Após a confusão, Barros foi abordado e encaminhado à Polícia Legislativa da Câmara. Em nota, a liderança da oposição classificou o ato como “covardia e desrespeito”, destacando que o envolvido era servidor público e utilizou a estrutura da Casa para manifestação política.
A invasão ocorreu no mesmo dia em que o Congresso Nacional derrubou o veto de Lula ao projeto conhecido como PL da Dosimetria. A proposta permite a revisão de penas aplicadas a condenados pelos ataques de 8 de janeiro.

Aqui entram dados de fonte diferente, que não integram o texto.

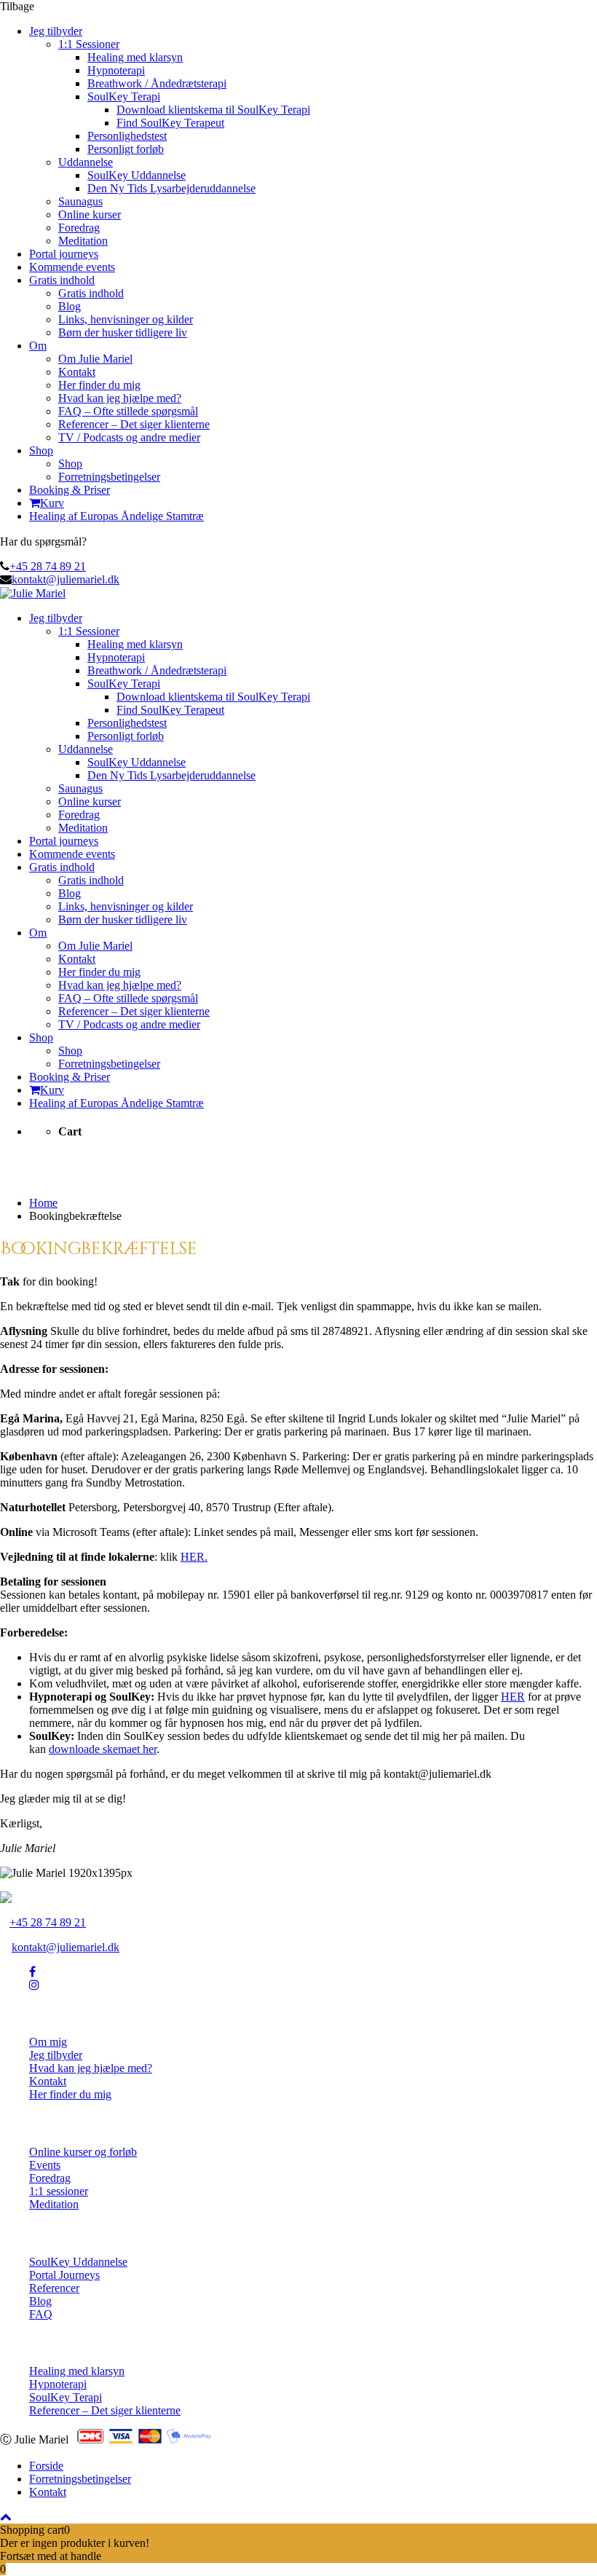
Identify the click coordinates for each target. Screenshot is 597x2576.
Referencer (54, 2288)
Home (43, 1203)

Na votação, foram registrados 318 votos favoráveis à derrubada do veto na Câmara e 49 no Senado — números superiores ao mínimo necessário. O resultado foi interpretado por parlamentares como mais uma derrota política do governo na semana, após a rejeição da indicação de Jorge Messias ao Supremo Tribunal Federal.
O texto aprovado estabelece que, em casos envolvendo crimes como golpe de Estado e abolição violenta do Estado Democrático de Direito, seja aplicada apenas a pena do crime mais grave, com acréscimo proporcional. Também prevê redução de pena para réus que participaram dos atos sem exercer liderança ou financiamento.
Segundo estimativas, a medida pode beneficiar centenas de condenados, incluindo o ex-presidente Jair Bolsonaro, atualmente em prisão domiciliar por questões de saúde.
O projeto segue agora para promulgação e ainda pode ser questionado no Supremo Tribunal Federal.